Stored items:
════════
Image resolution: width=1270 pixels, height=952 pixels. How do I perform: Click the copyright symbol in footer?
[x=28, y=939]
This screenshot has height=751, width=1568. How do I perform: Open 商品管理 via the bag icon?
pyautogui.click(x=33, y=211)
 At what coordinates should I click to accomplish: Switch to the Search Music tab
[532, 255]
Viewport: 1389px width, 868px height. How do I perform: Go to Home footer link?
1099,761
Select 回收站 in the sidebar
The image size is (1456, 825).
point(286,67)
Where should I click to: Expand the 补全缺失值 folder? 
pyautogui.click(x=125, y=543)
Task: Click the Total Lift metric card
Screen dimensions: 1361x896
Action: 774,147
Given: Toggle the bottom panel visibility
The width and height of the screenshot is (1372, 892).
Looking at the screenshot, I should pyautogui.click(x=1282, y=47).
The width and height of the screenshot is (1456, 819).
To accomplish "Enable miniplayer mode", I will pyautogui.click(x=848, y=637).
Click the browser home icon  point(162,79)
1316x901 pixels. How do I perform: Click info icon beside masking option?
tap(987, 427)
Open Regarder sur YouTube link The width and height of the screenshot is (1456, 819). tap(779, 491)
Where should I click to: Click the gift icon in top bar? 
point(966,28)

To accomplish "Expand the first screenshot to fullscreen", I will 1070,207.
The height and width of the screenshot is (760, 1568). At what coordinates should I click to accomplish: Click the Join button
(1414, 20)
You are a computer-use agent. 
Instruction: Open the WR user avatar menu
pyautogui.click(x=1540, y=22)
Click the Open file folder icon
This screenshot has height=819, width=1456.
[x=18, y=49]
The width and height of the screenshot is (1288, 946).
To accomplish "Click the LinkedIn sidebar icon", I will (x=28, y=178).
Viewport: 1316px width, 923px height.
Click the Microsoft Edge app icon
════════
TASK GOAL: With nothing left out, transcribe the records above exactly.

ANSWER TO THIS EXERCISE:
Image resolution: width=1270 pixels, height=952 pixels. How do I perform: Click the copyright symbol in footer?
[x=28, y=939]
This screenshot has height=751, width=1568. How do I perform: Open 商品管理 via the bag icon?
pyautogui.click(x=33, y=211)
 At what coordinates should I click to accomplish: Switch to the Search Music tab
[532, 255]
Viewport: 1389px width, 868px height. How do I perform: Go to Home footer link?
1099,761
Select 回收站 in the sidebar
The image size is (1456, 825).
point(286,67)
Where should I click to: Expand the 补全缺失值 folder? 
pyautogui.click(x=125, y=543)
Task: Click the Total Lift metric card
Screen dimensions: 1361x896
Action: 774,147
Given: Toggle the bottom panel visibility
The width and height of the screenshot is (1372, 892).
Looking at the screenshot, I should pyautogui.click(x=1282, y=47).
The width and height of the screenshot is (1456, 819).
To accomplish "Enable miniplayer mode", I will pyautogui.click(x=848, y=637).
Click the browser home icon  point(162,79)
1316x901 pixels. How do I perform: Click info icon beside masking option?
tap(987, 427)
Open Regarder sur YouTube link The width and height of the screenshot is (1456, 819). tap(779, 491)
Where should I click to: Click the gift icon in top bar? 
point(966,28)

To accomplish "Expand the first screenshot to fullscreen", I will 1070,207.
The height and width of the screenshot is (760, 1568). At what coordinates should I click to accomplish: Click the Join button
(1414, 20)
You are a computer-use agent. 
Instruction: Open the WR user avatar menu
pyautogui.click(x=1540, y=22)
Click the Open file folder icon
This screenshot has height=819, width=1456.
[x=18, y=49]
The width and height of the screenshot is (1288, 946).
To accomplish "Click the LinkedIn sidebar icon", I will (x=28, y=178).
Viewport: 1316px width, 923px height.
Click the Microsoft Edge app icon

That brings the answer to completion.